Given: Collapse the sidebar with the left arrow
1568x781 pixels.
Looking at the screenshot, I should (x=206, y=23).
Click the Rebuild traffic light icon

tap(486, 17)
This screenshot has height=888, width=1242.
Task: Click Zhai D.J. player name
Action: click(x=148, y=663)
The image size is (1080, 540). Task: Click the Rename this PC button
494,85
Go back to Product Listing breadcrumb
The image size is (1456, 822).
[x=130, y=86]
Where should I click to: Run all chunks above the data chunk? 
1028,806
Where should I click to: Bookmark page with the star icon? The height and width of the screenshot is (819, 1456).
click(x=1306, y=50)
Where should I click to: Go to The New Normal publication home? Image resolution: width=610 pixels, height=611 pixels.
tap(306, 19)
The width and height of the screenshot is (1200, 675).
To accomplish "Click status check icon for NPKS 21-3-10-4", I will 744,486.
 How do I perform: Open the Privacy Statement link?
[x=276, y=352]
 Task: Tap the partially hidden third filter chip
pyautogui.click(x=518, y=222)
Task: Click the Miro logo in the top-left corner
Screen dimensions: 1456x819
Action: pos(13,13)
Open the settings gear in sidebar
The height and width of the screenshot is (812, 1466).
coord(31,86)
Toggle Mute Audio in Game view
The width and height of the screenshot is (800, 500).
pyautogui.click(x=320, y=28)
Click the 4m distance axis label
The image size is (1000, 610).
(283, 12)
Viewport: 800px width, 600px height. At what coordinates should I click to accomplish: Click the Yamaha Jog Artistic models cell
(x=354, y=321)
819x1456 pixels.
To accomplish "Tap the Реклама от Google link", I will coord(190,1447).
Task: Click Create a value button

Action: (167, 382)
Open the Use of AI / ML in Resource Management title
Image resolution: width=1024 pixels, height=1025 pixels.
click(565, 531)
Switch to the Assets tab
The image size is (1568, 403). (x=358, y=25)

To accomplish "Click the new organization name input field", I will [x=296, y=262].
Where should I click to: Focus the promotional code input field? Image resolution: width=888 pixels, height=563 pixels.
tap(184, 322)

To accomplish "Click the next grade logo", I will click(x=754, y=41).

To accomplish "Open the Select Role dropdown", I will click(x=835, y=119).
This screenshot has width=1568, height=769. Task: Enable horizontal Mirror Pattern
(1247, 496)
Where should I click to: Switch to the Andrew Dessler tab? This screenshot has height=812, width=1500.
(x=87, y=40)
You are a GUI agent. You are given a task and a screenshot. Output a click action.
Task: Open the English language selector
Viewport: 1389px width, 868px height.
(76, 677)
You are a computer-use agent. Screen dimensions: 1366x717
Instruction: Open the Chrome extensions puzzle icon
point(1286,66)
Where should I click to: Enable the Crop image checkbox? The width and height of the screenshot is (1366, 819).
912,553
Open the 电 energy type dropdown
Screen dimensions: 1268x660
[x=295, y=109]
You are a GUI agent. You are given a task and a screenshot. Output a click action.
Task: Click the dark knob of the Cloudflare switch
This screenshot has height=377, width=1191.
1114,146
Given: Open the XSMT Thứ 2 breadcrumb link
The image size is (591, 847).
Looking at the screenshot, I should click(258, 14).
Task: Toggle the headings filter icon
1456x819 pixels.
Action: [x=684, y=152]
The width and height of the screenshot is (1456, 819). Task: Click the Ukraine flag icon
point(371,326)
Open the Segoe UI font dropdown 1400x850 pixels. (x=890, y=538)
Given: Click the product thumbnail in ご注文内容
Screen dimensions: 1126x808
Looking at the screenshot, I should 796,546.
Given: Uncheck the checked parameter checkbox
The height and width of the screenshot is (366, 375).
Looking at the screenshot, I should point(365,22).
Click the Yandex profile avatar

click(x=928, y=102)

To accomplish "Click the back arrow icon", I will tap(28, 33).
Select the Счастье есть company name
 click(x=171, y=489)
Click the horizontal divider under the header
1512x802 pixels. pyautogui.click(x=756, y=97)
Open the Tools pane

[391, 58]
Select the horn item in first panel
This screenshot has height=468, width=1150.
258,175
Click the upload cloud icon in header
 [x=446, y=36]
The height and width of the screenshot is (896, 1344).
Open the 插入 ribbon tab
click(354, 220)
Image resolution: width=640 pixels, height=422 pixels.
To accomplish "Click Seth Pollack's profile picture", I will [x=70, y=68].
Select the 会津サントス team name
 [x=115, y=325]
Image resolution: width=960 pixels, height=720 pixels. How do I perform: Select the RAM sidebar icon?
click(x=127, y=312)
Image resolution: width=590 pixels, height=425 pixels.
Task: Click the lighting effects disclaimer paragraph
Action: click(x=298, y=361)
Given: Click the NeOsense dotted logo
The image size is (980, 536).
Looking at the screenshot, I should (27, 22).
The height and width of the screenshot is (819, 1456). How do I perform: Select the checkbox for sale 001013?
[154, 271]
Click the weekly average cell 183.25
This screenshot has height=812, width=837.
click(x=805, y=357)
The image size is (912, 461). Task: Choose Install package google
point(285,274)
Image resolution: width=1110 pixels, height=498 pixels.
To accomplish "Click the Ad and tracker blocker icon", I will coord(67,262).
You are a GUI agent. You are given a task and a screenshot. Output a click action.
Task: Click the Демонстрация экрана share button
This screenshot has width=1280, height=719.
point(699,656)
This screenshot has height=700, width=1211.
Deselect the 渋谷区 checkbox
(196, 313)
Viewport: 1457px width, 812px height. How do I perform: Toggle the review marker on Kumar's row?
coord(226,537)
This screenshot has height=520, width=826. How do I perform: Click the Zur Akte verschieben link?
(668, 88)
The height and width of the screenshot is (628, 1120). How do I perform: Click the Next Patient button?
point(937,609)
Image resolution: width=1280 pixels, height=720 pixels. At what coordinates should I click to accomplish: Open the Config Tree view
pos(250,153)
-=-=-
_Task statement:_ Please repeat the data from the line with "The height and width of the screenshot is (819, 1456). How" to the line with "coord(226,537)", swapping "checkbox" for "check box" and leaving everything else as it is. Return only those lines.

_Response:_
The height and width of the screenshot is (819, 1456). How do I perform: Select the check box for sale 001013?
[154, 271]
Click the weekly average cell 183.25
This screenshot has height=812, width=837.
click(x=805, y=357)
The image size is (912, 461). Task: Choose Install package google
point(285,274)
Image resolution: width=1110 pixels, height=498 pixels.
To accomplish "Click the Ad and tracker blocker icon", I will coord(67,262).
You are a GUI agent. You are given a task and a screenshot. Output a click action.
Task: Click the Демонстрация экрана share button
This screenshot has width=1280, height=719.
point(699,656)
This screenshot has height=700, width=1211.
Deselect the 渋谷区 check box
(196, 313)
Viewport: 1457px width, 812px height. How do I perform: Toggle the review marker on Kumar's row?
coord(226,537)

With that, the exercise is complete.